This is an interesting story to say the least and I’m sure we will hear more about this and and studies and data presented as a result. One report said she refused to share the cell data, was fired and then left.
From reading here it appears she took off with the research data and other information relative to the disease research. She lead a team that was quoted to have ground breaking discoveries with Chronic Fatigue Disease syndrome and then later some of the data was considered “tainted”. XMRV or related viruses were not found to be reliable with the patient samples collected. Again stay tuned on this one. BD
After police in Ventura County, California, arrested and jailed Judy Mikovits on 18 November, they gave few details about the felony charges levied against the well-known chronic fatigue syndrome (CFS) researcher. According to the Ventura County Sheriff, she was a fugitive from justice arrested on a warrant from Washoe County, Nevada, and was "not bailable."

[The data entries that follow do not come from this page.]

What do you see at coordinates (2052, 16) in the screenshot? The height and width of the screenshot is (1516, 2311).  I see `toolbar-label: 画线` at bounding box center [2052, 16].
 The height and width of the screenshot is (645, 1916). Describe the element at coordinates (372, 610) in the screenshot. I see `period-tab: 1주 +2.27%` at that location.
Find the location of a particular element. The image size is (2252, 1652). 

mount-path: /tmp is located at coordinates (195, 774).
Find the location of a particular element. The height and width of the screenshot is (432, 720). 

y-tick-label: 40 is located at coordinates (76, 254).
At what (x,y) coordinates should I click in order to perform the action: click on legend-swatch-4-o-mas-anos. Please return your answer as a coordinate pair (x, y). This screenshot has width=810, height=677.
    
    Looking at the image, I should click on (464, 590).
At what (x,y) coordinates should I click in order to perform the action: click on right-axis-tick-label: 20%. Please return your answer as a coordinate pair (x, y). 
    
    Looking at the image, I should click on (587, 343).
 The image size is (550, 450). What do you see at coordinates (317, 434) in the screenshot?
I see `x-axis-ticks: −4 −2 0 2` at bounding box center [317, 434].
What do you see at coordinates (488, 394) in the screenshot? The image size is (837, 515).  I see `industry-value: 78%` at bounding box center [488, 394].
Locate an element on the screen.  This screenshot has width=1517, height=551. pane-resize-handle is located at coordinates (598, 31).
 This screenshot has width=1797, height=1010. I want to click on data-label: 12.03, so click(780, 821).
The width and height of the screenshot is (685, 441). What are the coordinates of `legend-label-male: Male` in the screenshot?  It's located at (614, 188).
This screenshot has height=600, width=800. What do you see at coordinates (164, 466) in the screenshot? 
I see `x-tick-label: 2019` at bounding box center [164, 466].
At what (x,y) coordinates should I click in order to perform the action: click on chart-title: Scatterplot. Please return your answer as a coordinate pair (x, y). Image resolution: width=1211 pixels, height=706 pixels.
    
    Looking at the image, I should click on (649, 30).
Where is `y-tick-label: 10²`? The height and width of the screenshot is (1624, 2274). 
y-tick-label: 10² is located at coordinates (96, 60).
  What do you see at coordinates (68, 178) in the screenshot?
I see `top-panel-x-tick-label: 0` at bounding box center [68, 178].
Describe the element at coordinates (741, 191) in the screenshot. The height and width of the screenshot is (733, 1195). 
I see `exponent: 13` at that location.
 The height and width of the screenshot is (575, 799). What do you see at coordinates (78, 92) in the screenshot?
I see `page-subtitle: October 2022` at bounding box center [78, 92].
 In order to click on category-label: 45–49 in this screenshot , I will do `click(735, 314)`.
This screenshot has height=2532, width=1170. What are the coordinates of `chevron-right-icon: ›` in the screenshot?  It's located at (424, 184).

Now ScienceInsider has learned that her felony arrest warrant was issued by the Reno Justice Court in Washoe County. The District Attorney there has charged Mikovits with "possession of stolen property," according to a document filed with the court, and "unlawful taking of computer data, equipment, supplies, or other computer related property." Mikovits's former employer, the Whittemore Peterson Institute (WPI) for Neuro-Immune Disease in Reno, also filed court documents yesterday that further shed light on the arrest.
WPI fired Mikovits on 29 September because it said she refused to share a cell line with another researcher there.
Mikovits stepped into an international spotlight in October 2009 when she headed a team that published a study in Science about a possibly groundbreaking discovery related to CFS.
Mikovits and colleagues reported that 67% of CFS patients they tested harbored a recently discovered mouse retrovirus dubbed XMRV. Other labs soon reported that they had difficulty confirming the finding, which led the CFS community to split into different camps.
WPI staunchly stood by Mikovits's work, even after one of the labs she collaborated with in the Science study retracted its contribution to the paper because contamination had tainted data it supplied. The falling-out between WPI and Mikovits came about after a second Science paper that she co-authored reported that nine labs—including WPI's—could not reliably find XMRV or related viruses in blinded patient samples.